In Uganda, on 6 June 2016 UNICEF issued an update on the yellow fever outbreak in Uganda, which is unrelated to the outbreak in Angola. Between 26 March and 4 June 2016, health authorities reported 68 yellow fever cases, including seven deaths. Among them, seven cases including two deaths were laboratory-confirmed. The 68 cases are reported in Masaka, Rukungiri, Kalangala, Bukomasimbi, Kalungu, Lwengo, Lyantonde, Ntungamo and Rakai districts. None of the cases had a recent travel history to Angola.
On 1 June 2016, Ethiopian authorities reported a suspected yellow fever outbreak in South Ari woreda, in the region of South Omo (SNNPR province), Ethiopia. The first case was identified and reported on 13 May 2016. So far, five of the 22 suspected yellow fever cases have died, four in a facility and one in the community. The last case was reported on 18 May 2016. Cases are being treated in hospitals and a team of epidemiologists and microbiologists have been deployed to investigate and respond. Samples have been collected and are under investigation at national level.
The last reported yellow fever outbreak in Ethiopia occurred in 2013 and included 141 cases and 55 fatalities. The regions of Arbamich, Seguen and South Omo were affected by this outbreak.
On 6 June 2016, the media, quoting health authorities, reported that during the previous four weeks, the Ghana Health Service has received reports of four yellow fever cases from the Brong-Ahafo (3 cases) and Volta regions (1 case). The preliminary assessment is that the cases are confined to few communities and previous widespread vaccination in 2011 in those districts has provided most people with immunity against yellow fever.
Figure 1: Yellow fever cases distribution in Africa, week 1 to 24, 2016

AmericasOn 8 June 2016, Peruvian authorities reported 52 yellow fever cases in Peru since the beginning of the year. Most of these cases are reported from Junin department (35). However, one case is reported in the capital, Lima, and three in Cusco, a touristic area. This outbreak is not related to the current African outbreaks.

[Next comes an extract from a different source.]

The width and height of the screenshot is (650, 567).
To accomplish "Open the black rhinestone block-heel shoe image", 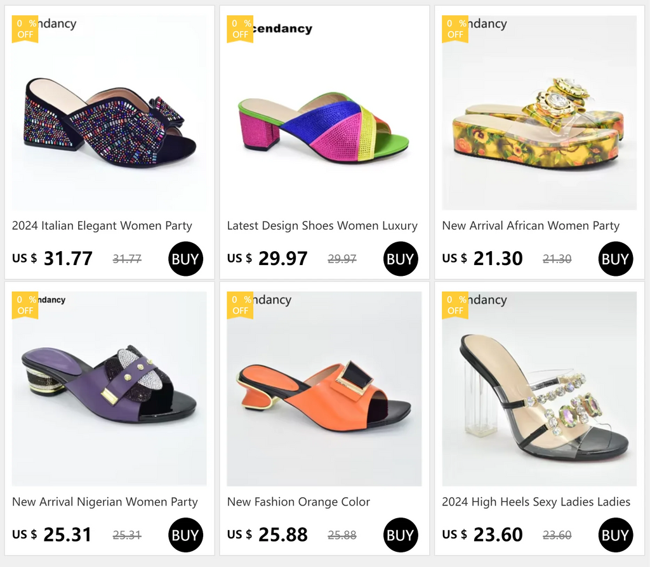I will (x=109, y=121).
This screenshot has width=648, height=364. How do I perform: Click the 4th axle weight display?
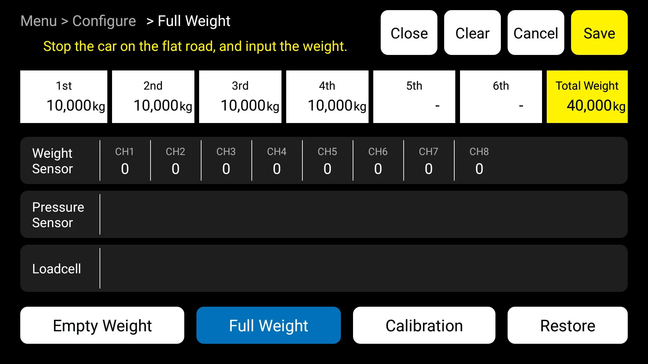click(x=327, y=96)
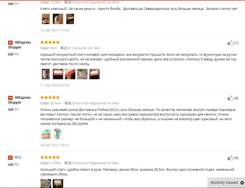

WHO estimates that 508 million people are living in 31 African countries at risk for transmission of yellow fever. Therefore, the large outbreak of yellow fever in Angola is of concern with regard to the risk of introduction of the virus through viraemic travellers to countries at risk of transmission, especially in neighbouring countries. In DRC, the confirmation of the autochthonous circulation in the capital is a major concern as Kinshasa is highly populated, representing a risk of extension to Brazzaville, the capital of Congo, that is located across the Congo river. ECDC published a rapid risk assessment on 25 March 2016 and an update on 30 May. The Aedes aegypti mosquito, a competent vector for yellow fever, is not present in continental Europe but is present on the island of Madeira, an autonomous region of Portugal. Proof of vaccination is required for all travellers aged nine months and above entering Angola and DRC. WHO recommends vaccination for all travellers older than 9 months of age in areas where there is evidence of persistent or periodic yellow fever virus transmission. European citizens travelling to, or residing in, Angola should be vaccinated against yellow fever as per their national health authorities’ recommendations. The vaccine should be administered at least 10 days before travelling. Yellow fever in an urban setting is considered a public health emergency that may result in a large number of cases. Vaccination is the single most important and effective measure for preventing yellow fever. Therefore, additional cases in unvaccinated populations related to this urban outbreak should be expected, until a sufficient proportion of the susceptible population is immunised. The outbreak in Angola, DRC and Uganda is not yet under control and is currently expanding to additional provinces, challenging the ongoing mass vaccination campaign with a potential vaccine shortage in the coming months. The control of the outbreak in the three countries is needed in order to prevent further spread in the region and beyond.